Sukiyaki Western Django
di Takashi Miike, 2007
In un villaggio western post-apocalittico, in realtà senza tempo, e apparentemente abbandonato, si scontrano senza sosta e da tempo, sullo sfondo di storie d'amore fratricide e drammi shakesperiani, la banda dei bianchi e quella dei rossi - ispirate ai clan che si affrontarono nel medioevo giapponese nella Guerra Genpei del XII secolo. L'avvento di un cavaliere solitario e il ritorno di una guerriera leggendaria ne faranno collassare gli equilibri.
Come già si è intuito dai commenti del
post in attesa, pare che ad affrontare una strenua difesa di
Sukiyaki Western Django, uno dei tre film di Takashi Miike usciti nel 2007, si vada incontro a un vero e proprio muro di gomma: e sto parlando di chi effettivamente l'ha visto. Ma anche a raccontarlo a chi vorrebbe vederlo o ne è incuriosito, non va molto meglio: un western che nell'ottica di un "ritorno a casa" circolare, rimescola Sergio Corbucci e Akira Kurosawa, Sergio Leone e la Nikkatsu, per di più con un cast quasi interamente giapponese che recita un improbabile e biascicatissimo inglese?
Eppure, com'è che io mi sono divertito come un pazzo? Probabilmente mi sto rincitrullendo, o forse sono solo passato sopra ai suoi evidentissimi e macroscopici difetti, alla recitazione canina (intendiamoci: se molti attori forse non sanno nemmeno cosa diavolo stanno dicendo, di sicuro
noi non capiamo cosa diavolo stanno dicendo), al fatto che ci siano dei continui cali di ritmo e interesse, che in alcune parti diventi una palese e ricercata cretinata, buona giusto per ragazzini invasati e nostalgici del cinema di serie B: ma è di Takashi Miike che stiamo parlando, il film è un'opera tanto sconclusionata quanto anarchica e vitale, non è nemmeno il film modaiolo (fuori tempo massimo) che avrebbe potuto diventare, e una volta posto che non siamo di fronte a uno dei suoi capolavori, da Takashi Miike io voglio solo farmi sorprendere. E se
Sukiyaki Western Django mi ha sorpreso così, tanto basta.
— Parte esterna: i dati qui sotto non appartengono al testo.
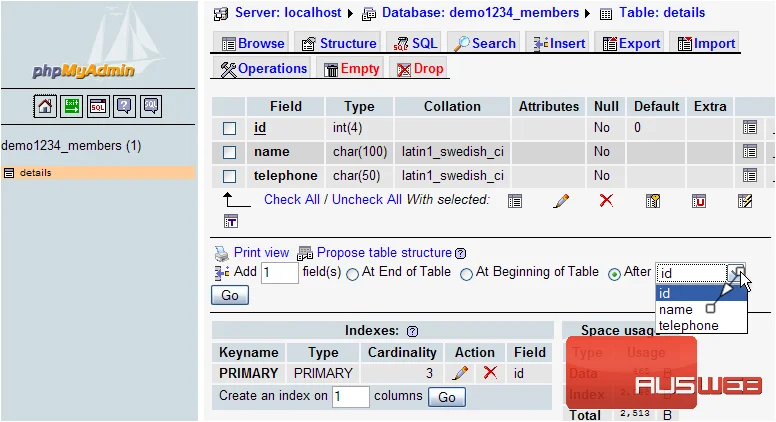Click the Unique index icon in With selected row
The height and width of the screenshot is (422, 776).
[699, 201]
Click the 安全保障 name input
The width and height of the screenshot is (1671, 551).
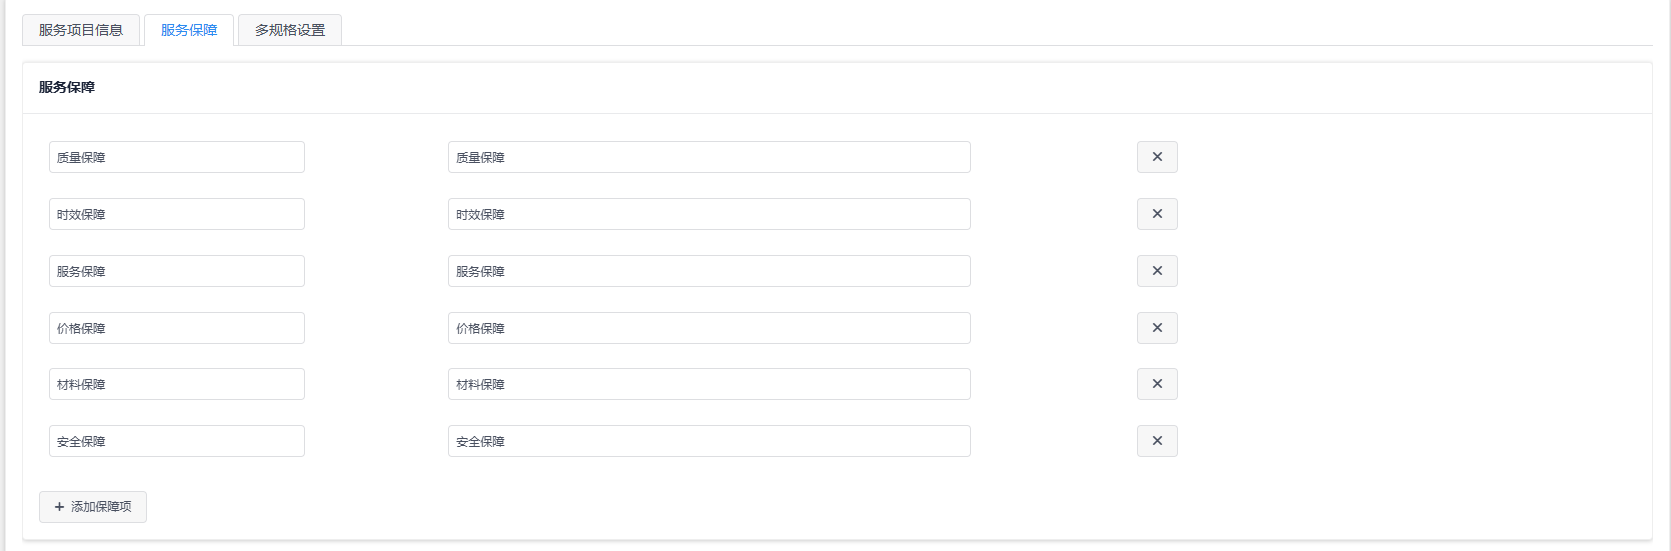pyautogui.click(x=177, y=441)
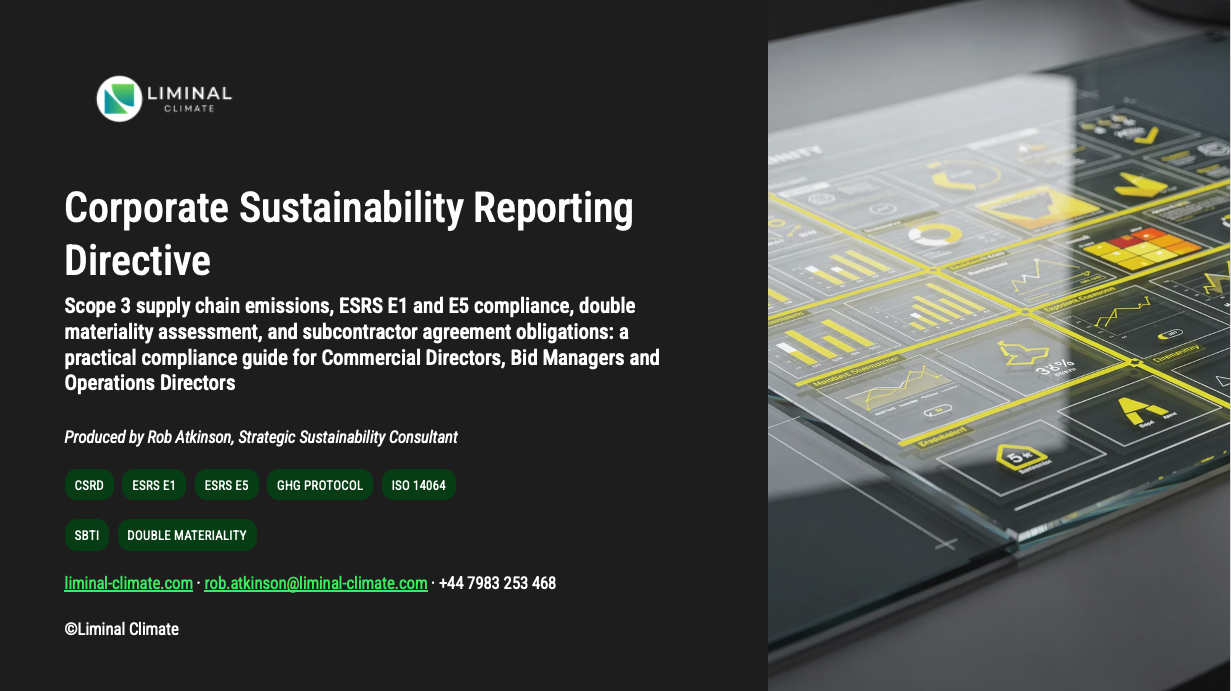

Anche solo (ma non solo!) per l'aspetto puramente plastico: grazie all'apporto del direttore della fotografia Toyomichi Kurita, il film è uno dei più visivamente spettacolari del prolifico regista nipponico, anche se in un senso molto più "ordinario" del solito: la mobilità della macchina da presa e la composizione dell'inquadratura (che riprendono spesso stilemi del western italico, come nelle sghembe o nell'uso dello zoom) lasciano senza fiato, e Miike e Kurita riescono a costruire sequenze magnifiche e folgoranti come la danza improvvisa e interminabile della bellissima Yoshino Kimura (impegnata poi anche in una memorabile fellatio fuoricampo). E poi i tocchi miikiani, che ci stanno sempre: l'insistenza su quelle rose di speranza lasciate crescere tra la sabbia, un bazooka cartoon nascosto in un antico baule, trovate grottesche come quelle del "test" dei samurai, un flashback veloce e silenzioso piantato qui e là.
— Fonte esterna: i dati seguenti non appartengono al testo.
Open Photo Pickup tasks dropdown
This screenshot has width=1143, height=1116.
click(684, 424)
Davvero molto bello - e immagino anche gradito ai più - l'incipit stilizzatissimo con il sempre più bolso Quentin Tarantino (che rivedremo ridicolmente invecchiato nella seconda parte) che nei pochi minuti iniziali aiuta a dare una chiave di lettura abbastanza chiara: non prendete alla lettera, né troppo seriamente, quello che vedrete. Divertitevi e basta.